Directions :: Express the lines from the line with "Open the arrange-by dropdown menu" to the line with "Viewport: 1297px width, 819px height.", both included, as a JSON list of strings with one string per line and no entries for blank lines.

Given entries ::
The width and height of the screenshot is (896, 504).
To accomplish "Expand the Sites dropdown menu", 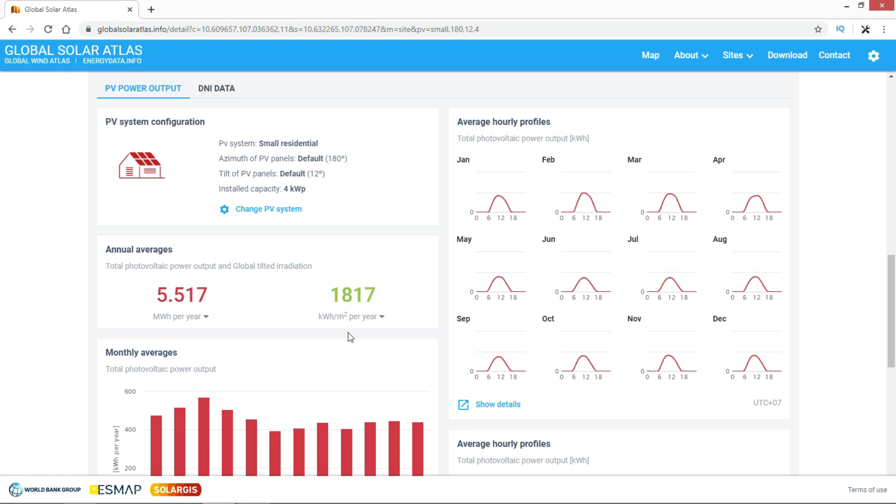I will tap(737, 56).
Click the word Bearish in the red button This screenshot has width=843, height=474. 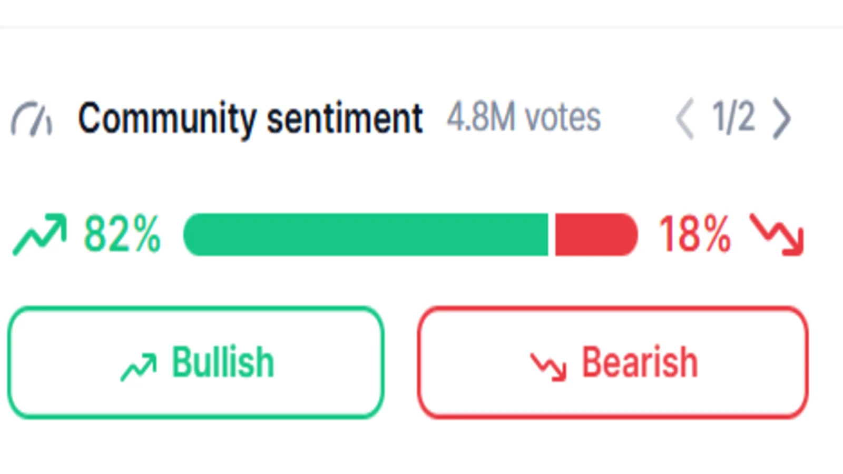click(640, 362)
==
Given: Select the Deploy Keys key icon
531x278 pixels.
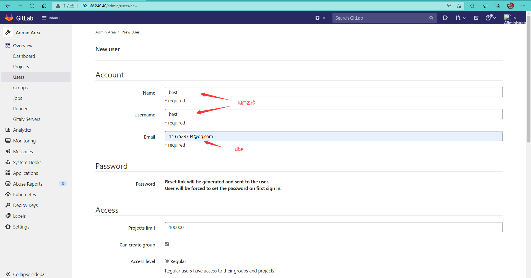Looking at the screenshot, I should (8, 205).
---
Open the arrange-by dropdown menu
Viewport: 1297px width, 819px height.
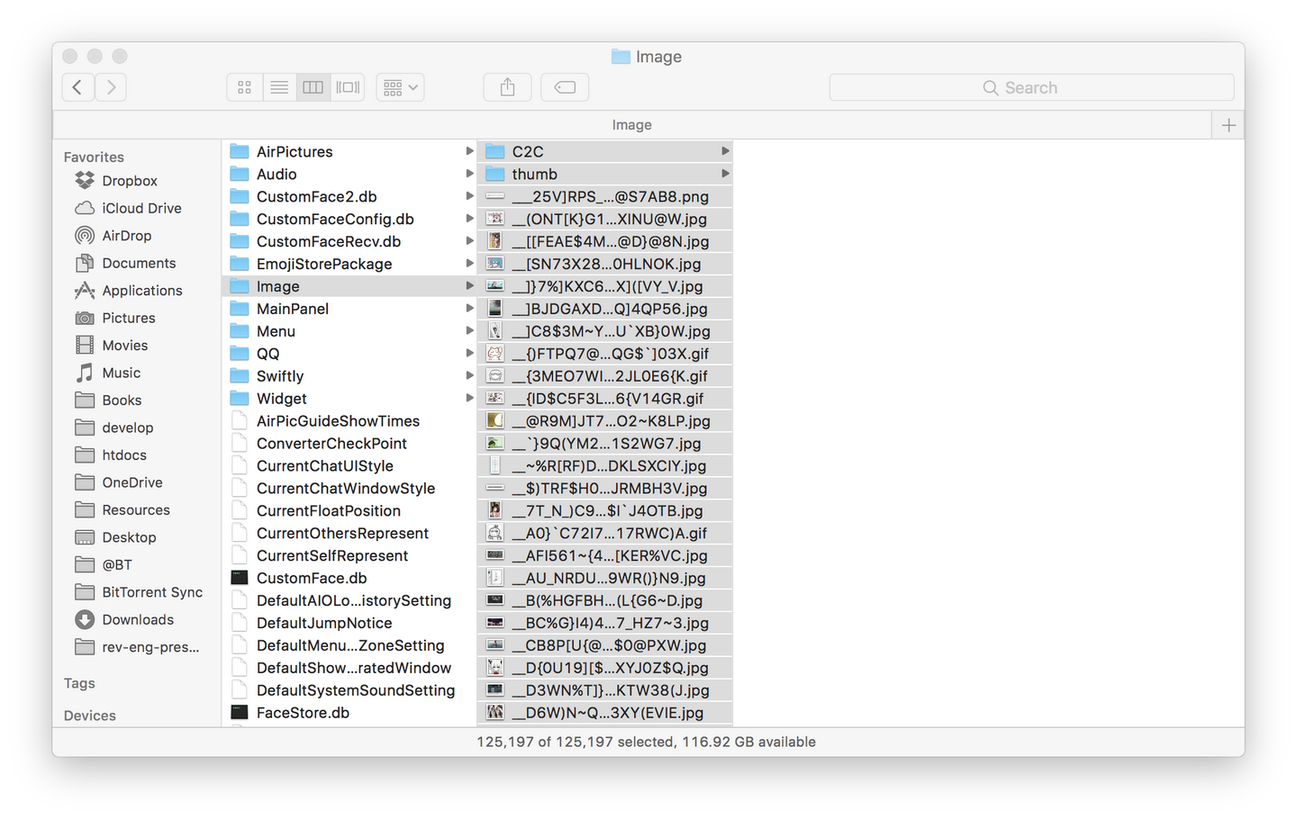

Full answer ::
[
  "Open the arrange-by dropdown menu",
  "Viewport: 1297px width, 819px height."
]